- ACTIVITY
Lines from the one containing "Click the All time dropdown arrow" through the final line of the data, restated word for word and free of pictures, make up the whole answer.

▼

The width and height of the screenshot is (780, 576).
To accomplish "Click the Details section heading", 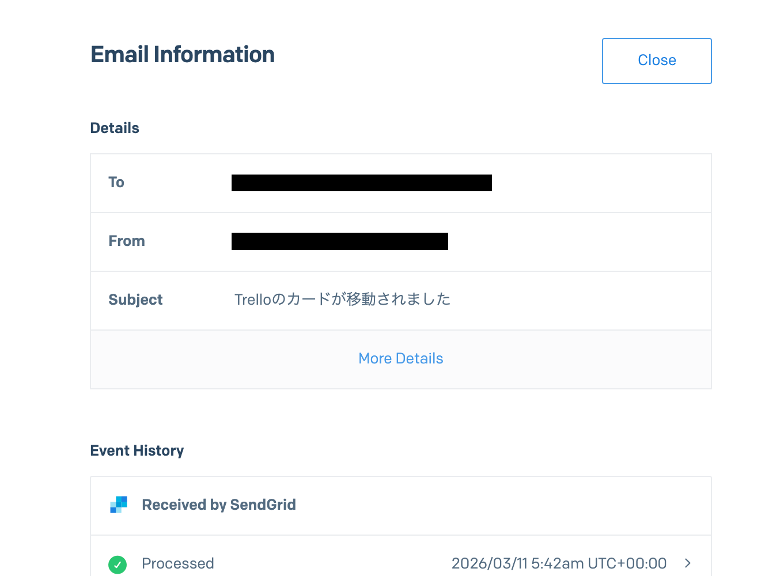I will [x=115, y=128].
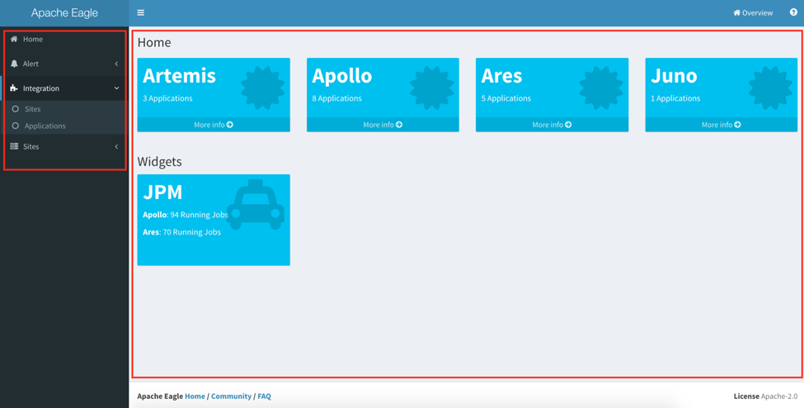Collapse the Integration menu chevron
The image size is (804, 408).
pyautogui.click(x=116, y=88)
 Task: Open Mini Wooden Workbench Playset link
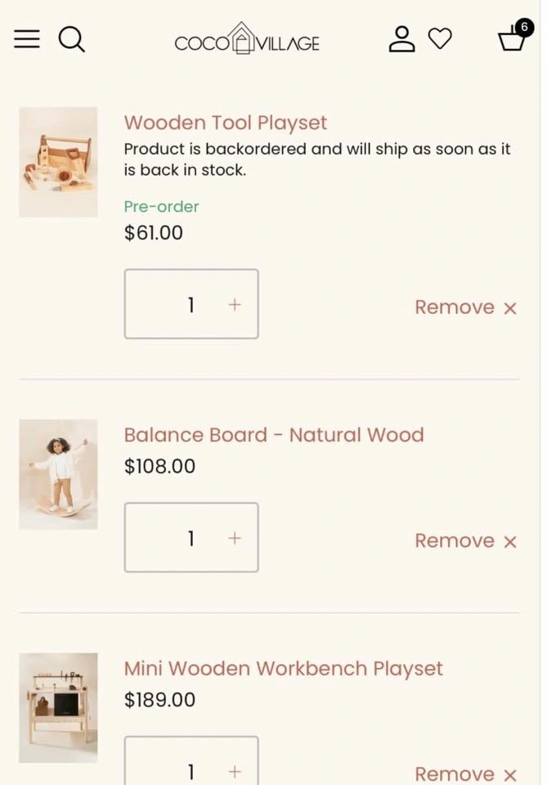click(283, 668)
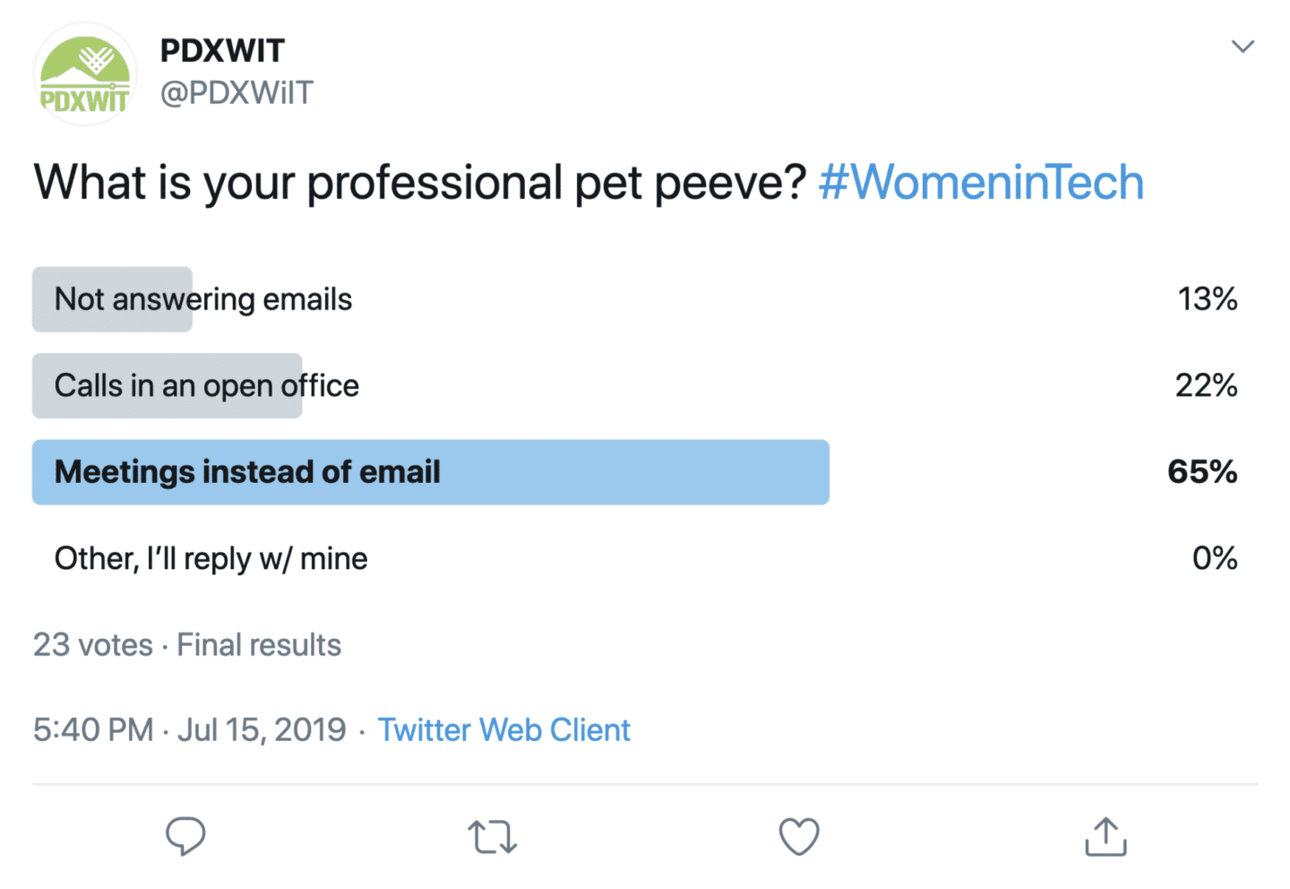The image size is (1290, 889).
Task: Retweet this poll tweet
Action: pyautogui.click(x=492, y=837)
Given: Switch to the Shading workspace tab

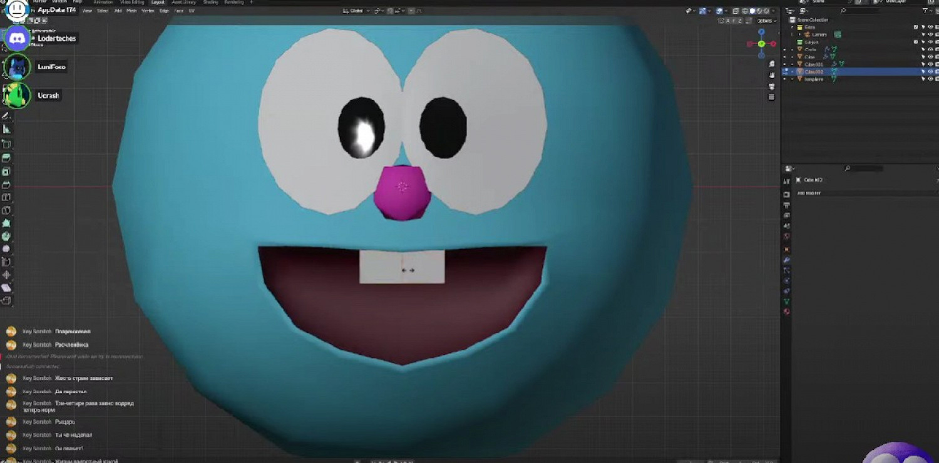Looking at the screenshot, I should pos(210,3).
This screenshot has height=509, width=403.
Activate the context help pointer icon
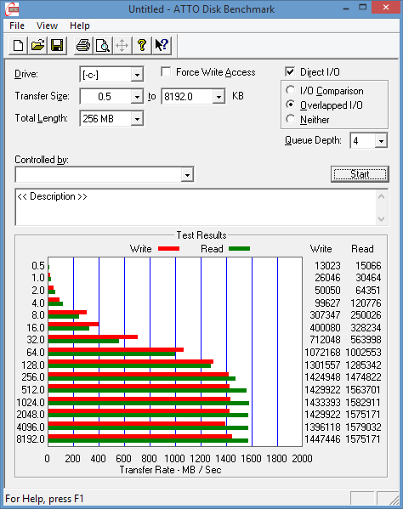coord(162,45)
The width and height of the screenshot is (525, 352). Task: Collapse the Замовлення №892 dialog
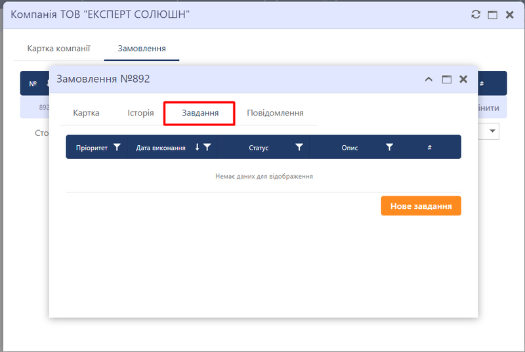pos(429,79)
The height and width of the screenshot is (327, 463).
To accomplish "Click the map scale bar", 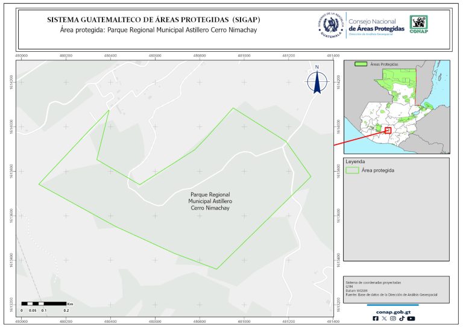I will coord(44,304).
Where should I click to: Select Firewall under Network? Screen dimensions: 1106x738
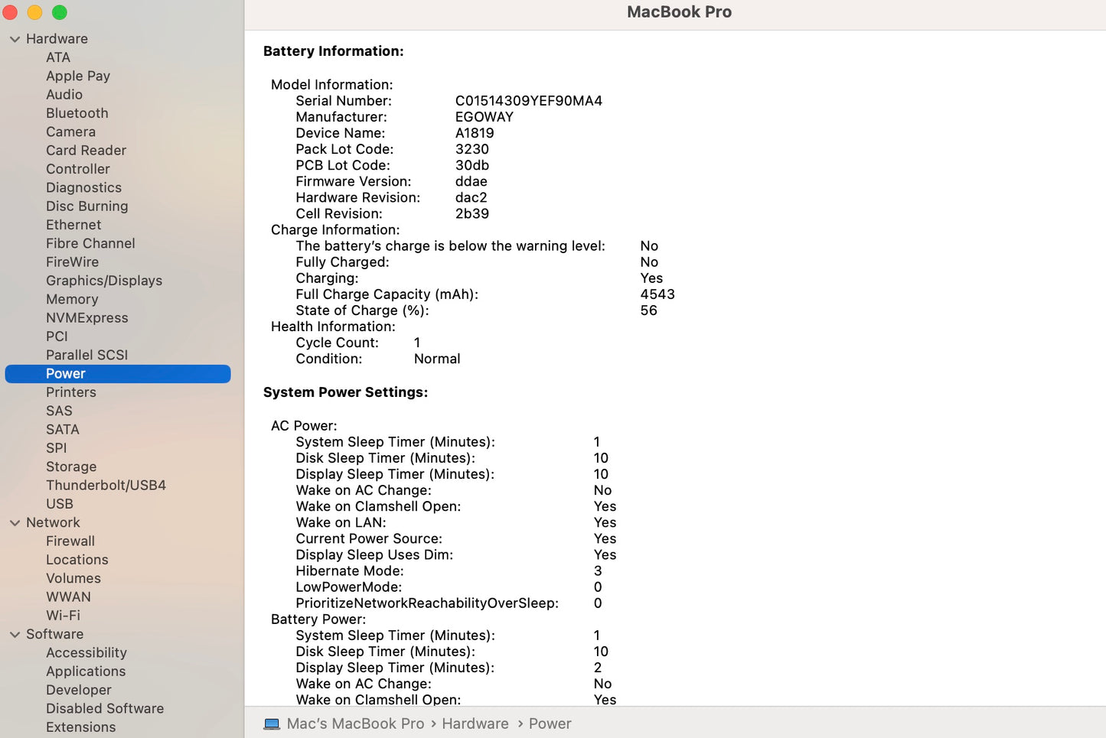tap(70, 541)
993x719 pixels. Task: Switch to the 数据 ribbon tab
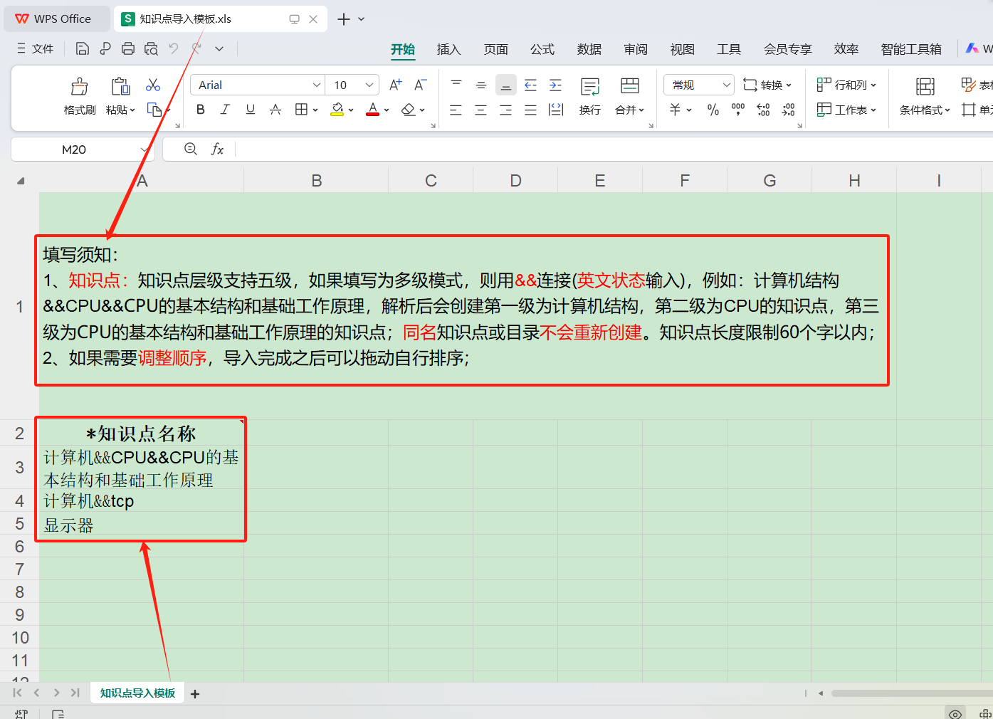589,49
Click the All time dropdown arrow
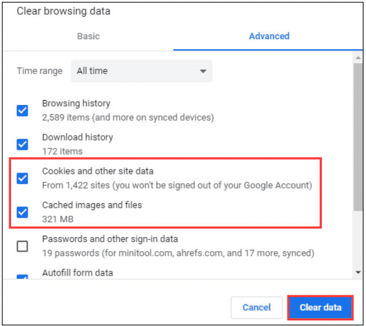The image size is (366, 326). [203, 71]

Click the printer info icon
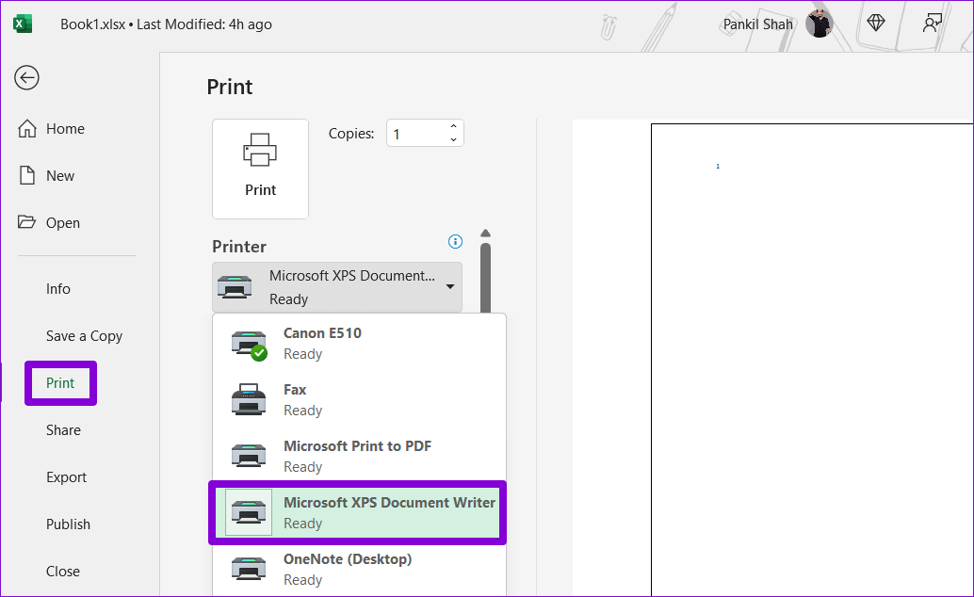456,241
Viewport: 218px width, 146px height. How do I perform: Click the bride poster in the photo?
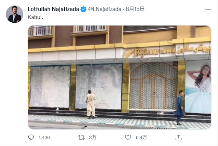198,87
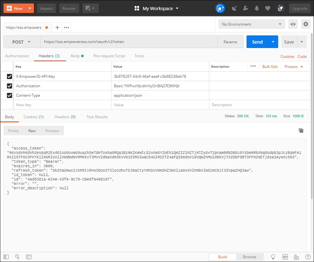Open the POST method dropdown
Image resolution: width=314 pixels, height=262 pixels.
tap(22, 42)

▲

- EXERCISE RESPONSE
Click the All time dropdown arrow
The image size is (366, 326). [203, 71]

Click the printer info icon
456,241
Viewport: 218px width, 146px height. How do I perform: Click the bride poster in the photo?
198,87
Open the POST method dropdown
Image resolution: width=314 pixels, height=262 pixels.
tap(22, 42)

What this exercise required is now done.